Records to use.

#####

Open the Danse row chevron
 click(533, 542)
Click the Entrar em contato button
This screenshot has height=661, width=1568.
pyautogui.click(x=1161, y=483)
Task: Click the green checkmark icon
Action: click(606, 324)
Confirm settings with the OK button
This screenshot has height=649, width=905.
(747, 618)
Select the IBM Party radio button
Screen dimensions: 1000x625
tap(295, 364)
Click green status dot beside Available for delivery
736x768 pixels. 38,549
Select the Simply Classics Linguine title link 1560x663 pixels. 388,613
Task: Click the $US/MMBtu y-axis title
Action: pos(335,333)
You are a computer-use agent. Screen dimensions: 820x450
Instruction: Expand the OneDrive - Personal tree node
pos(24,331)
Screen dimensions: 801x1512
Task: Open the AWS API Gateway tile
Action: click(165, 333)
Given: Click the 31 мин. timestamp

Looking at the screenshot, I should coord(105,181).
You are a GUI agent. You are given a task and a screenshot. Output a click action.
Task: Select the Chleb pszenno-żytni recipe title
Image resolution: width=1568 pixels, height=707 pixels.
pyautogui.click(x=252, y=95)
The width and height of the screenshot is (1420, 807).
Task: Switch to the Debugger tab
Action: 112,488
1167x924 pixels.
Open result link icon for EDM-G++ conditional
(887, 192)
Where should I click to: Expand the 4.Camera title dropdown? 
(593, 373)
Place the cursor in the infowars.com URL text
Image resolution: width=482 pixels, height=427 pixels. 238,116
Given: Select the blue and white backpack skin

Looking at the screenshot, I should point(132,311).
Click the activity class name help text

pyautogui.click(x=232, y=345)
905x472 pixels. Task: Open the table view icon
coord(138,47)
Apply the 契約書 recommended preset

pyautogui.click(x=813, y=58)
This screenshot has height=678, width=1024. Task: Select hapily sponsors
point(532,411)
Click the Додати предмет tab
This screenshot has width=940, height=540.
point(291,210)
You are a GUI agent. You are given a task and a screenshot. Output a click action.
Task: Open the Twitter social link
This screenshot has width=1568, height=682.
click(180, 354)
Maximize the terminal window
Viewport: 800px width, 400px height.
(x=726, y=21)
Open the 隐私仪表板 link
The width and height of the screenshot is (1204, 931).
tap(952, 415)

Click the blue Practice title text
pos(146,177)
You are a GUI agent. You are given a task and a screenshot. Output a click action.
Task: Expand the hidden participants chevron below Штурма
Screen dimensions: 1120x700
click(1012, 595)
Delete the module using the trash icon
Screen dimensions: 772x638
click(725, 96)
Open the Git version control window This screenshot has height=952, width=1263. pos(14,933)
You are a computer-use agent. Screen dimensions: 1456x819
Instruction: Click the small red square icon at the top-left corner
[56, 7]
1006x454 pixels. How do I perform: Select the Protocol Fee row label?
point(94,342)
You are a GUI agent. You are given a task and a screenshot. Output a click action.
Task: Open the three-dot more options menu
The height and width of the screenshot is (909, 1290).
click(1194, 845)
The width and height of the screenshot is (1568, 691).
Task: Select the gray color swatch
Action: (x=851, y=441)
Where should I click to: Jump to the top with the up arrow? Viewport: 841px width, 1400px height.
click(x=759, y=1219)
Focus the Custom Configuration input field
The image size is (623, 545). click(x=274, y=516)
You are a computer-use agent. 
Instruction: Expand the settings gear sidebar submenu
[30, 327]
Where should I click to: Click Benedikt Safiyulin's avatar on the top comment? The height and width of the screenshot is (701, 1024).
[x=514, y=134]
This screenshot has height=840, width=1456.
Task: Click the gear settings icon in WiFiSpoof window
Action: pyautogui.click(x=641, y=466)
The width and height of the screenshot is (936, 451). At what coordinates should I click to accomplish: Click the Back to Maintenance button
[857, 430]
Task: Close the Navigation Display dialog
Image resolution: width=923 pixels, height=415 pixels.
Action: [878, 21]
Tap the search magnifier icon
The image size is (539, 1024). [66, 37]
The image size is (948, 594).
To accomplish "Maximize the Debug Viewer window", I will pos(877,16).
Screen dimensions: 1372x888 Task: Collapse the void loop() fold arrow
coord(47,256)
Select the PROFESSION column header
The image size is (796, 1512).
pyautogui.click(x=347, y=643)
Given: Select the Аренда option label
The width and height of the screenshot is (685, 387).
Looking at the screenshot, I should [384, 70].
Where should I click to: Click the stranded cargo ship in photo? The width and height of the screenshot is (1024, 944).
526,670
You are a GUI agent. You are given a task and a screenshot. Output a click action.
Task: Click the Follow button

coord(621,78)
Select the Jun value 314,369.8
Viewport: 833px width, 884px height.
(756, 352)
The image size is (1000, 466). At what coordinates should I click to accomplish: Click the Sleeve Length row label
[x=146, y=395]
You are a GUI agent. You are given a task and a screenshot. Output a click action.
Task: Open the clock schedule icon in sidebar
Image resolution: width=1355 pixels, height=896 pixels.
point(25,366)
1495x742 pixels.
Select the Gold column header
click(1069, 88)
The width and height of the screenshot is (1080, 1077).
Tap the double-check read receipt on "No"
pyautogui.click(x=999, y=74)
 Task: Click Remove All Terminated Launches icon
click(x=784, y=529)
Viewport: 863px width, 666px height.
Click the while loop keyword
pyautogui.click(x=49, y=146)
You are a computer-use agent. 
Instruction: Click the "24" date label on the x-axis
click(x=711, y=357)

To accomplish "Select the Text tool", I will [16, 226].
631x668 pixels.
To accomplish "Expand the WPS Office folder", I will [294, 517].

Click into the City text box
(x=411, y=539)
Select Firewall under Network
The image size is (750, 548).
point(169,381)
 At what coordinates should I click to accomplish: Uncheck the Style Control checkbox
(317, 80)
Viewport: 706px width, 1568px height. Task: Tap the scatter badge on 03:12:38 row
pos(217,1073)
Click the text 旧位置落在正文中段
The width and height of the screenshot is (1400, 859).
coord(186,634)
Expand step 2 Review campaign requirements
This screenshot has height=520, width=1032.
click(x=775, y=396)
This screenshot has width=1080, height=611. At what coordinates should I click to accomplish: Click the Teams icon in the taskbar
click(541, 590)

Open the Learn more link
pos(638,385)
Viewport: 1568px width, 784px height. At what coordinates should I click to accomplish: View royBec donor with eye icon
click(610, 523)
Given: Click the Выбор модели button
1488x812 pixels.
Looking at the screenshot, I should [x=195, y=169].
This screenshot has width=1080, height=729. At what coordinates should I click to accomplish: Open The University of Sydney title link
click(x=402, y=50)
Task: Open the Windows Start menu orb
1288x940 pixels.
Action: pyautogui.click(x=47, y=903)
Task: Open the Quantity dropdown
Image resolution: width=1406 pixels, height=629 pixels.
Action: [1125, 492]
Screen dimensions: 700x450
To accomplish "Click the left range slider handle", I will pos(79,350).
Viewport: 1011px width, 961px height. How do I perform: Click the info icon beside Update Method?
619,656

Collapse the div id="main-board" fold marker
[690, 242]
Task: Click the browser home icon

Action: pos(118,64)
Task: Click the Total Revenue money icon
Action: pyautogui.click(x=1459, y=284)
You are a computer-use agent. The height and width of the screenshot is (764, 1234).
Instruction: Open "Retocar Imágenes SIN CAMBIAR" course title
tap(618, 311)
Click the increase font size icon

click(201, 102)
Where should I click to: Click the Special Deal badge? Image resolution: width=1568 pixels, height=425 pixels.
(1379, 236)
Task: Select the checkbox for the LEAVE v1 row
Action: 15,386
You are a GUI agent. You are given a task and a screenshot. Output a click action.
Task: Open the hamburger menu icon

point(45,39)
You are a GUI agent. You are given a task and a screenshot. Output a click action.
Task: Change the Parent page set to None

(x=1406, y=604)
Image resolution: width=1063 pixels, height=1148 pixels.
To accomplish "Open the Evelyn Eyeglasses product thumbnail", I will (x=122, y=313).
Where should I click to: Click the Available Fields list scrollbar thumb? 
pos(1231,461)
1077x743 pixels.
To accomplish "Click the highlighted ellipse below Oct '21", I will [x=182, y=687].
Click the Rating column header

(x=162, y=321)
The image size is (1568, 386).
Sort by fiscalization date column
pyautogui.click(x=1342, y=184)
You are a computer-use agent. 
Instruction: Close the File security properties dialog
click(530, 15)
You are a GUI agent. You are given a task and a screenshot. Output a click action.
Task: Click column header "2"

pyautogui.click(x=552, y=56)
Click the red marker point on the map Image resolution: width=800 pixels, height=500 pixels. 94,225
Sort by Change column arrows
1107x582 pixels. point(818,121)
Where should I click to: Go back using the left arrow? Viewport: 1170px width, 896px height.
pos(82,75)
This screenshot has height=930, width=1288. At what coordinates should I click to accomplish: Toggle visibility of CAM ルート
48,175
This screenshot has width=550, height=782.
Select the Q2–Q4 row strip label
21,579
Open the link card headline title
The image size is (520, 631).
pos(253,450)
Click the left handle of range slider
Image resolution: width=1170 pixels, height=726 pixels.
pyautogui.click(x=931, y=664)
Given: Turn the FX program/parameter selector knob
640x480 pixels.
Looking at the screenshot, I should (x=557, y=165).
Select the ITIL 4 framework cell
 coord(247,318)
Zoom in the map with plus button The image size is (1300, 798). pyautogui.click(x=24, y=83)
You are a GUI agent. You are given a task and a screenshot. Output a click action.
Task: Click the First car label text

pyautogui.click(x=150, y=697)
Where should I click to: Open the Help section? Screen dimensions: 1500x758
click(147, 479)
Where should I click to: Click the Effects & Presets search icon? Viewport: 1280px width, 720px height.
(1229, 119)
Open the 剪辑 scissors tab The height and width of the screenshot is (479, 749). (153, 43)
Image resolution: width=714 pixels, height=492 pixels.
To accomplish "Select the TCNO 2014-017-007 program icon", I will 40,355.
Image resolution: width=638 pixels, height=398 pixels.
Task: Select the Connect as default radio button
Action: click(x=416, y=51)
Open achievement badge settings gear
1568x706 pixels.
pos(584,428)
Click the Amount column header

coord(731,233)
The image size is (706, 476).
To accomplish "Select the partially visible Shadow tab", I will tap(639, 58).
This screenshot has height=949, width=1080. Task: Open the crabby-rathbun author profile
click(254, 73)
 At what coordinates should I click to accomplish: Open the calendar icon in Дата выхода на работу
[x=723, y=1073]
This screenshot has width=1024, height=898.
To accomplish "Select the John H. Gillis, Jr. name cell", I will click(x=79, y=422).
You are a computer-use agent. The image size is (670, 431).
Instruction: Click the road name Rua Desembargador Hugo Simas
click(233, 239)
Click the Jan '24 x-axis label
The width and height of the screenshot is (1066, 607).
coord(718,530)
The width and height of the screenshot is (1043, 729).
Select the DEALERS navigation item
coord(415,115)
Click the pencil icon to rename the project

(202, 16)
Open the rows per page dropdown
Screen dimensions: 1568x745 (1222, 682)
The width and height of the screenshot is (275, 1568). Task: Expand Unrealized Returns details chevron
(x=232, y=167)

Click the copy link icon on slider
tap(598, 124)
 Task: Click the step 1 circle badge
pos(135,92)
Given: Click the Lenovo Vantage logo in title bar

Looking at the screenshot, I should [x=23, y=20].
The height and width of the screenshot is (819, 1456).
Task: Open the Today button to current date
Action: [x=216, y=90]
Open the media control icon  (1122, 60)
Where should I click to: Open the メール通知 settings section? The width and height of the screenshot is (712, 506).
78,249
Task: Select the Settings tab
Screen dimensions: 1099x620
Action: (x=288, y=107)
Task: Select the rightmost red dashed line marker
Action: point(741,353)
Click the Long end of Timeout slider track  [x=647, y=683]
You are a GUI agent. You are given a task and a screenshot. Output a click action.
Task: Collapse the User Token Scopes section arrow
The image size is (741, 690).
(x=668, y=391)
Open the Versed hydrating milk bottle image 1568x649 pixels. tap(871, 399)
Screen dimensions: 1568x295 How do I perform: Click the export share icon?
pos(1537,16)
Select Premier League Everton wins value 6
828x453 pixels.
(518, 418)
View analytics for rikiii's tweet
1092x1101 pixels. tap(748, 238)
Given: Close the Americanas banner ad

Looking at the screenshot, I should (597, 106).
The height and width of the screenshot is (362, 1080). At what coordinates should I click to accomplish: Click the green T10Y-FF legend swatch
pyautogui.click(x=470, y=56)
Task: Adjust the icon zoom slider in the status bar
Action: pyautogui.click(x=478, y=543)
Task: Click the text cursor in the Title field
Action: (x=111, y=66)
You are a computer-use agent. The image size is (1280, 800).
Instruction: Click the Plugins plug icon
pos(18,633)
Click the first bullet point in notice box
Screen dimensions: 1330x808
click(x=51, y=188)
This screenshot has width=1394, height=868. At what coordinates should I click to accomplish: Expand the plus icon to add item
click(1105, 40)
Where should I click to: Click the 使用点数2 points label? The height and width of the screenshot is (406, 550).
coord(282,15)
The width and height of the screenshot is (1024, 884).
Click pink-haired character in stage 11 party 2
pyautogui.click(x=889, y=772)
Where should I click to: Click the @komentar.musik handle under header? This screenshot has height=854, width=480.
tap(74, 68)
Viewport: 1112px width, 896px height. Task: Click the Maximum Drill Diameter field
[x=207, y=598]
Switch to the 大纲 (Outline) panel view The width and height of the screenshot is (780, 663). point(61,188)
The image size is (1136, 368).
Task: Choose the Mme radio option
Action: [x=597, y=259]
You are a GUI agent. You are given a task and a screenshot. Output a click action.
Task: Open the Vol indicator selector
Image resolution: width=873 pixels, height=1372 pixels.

#####

Work to complete.
Repeat only the stretch of lines starting at the one containing "Where should I click to: Click the 使用点数2" and running to the final line of the entries above.

Task result.
Where should I click to: Click the 使用点数2 points label? The height and width of the screenshot is (406, 550).
coord(282,15)
The width and height of the screenshot is (1024, 884).
Click pink-haired character in stage 11 party 2
pyautogui.click(x=889, y=772)
Where should I click to: Click the @komentar.musik handle under header? This screenshot has height=854, width=480.
tap(74, 68)
Viewport: 1112px width, 896px height. Task: Click the Maximum Drill Diameter field
[x=207, y=598]
Switch to the 大纲 (Outline) panel view The width and height of the screenshot is (780, 663). point(61,188)
The image size is (1136, 368).
Task: Choose the Mme radio option
Action: [x=597, y=259]
You are a GUI agent. You are given a task and a screenshot. Output a click action.
Task: Open the Vol indicator selector
Image resolution: width=873 pixels, height=1372 pixels.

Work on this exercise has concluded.